Six ONG ont décidé ce 27 janvier de lancer pour la première fois une action commune contre l'Etat. L'objectif est de forcer le gouvernement à mettre fin aux «contrôles d'identité discriminatoires» effectués par la police.
Pour ce faire, les ONG ont mis en demeure le premier ministre Jean Castex, le ministre de l'Intérieur Gérald Darmanin et le ministre de la Justice Eric Dupond-Moretti. Ceux-ci ont quatre mois pour apporter des «réponses satisfaisantes au problème». Sinon, les ONG se réservent le droit de saisir la justice.
Les six organisations espèrent ainsi en finir avec le contrôle au faciès, qui consiste à contrôler l'identité de quelqu'un en fonction de son apparence. Emmanuel Macron avait d'ailleurs reconnu l'existence de cette pratique lors d'une interview accordée à Brut en décembre : «Aujourd'hui, quand on a une couleur de peau qui n'est pas blanche, on est beaucoup plus contrôlé (...) On est identifié comme un facteur de problème et c'est insoutenable».
Les ONG ont formulé plusieurs demandes pour venir à bout du problème. D'abord, «la modification du Code de procédure pénale pour interdire explicitement la discrimination dans les contrôles d'identité (...) afin qu'ils ne puissent être fondés que sur un soupçon objectif». Elles réclament aussi l'adoption d'un règlement spécifique aux contrôles des mineurs, et la création d'un système d'enregistrement des données relatives aux contrôles d'identité.
L'Etat déjà condamné en 2016
Mais ces six ONG - à savoir Amnesty International, Human Rights Watch, Open Society Justice Initiative, la Maison communautaire pour un développement solidaire, Pazapas et Réseau Egalité Antidiscrimination Justice interdisciplinaire - ne sont pas les seules à regretter l'inaction du gouvernement sur ce sujet.
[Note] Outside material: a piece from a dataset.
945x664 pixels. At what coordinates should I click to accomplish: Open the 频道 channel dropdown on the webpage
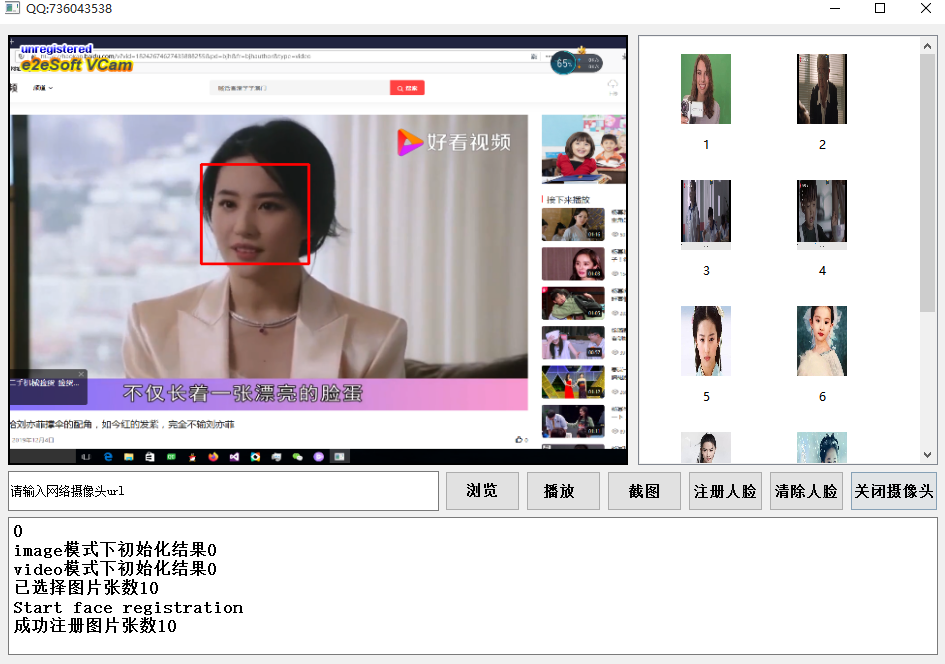point(42,88)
En novembre 2016, la cour de Cassation avait déjà condamné l'Etat pour des contrôles d'identité au faciès. Mais la situation ne s'est pas améliorée. En 2017, une enquête du Défenseur des Droits montrait que 40% des jeunes de 18 à 24 ans avaient été contrôlés au moins une fois lors des cinq dernières années. Pour les «jeunes hommes du même âge perçus comme noirs ou arabes», ce taux s'élève à 80%.
Des chiffres explosifs, alors que les violences policières sont au coeur du débat public. Le gouvernement a d'ailleurs lancé ce 25 janvier un «Beauvau de la Sécurité» : une grande concertation dédiée à la police et aux gendarmes. Nul doute que le contrôle au faciès sera sur la table.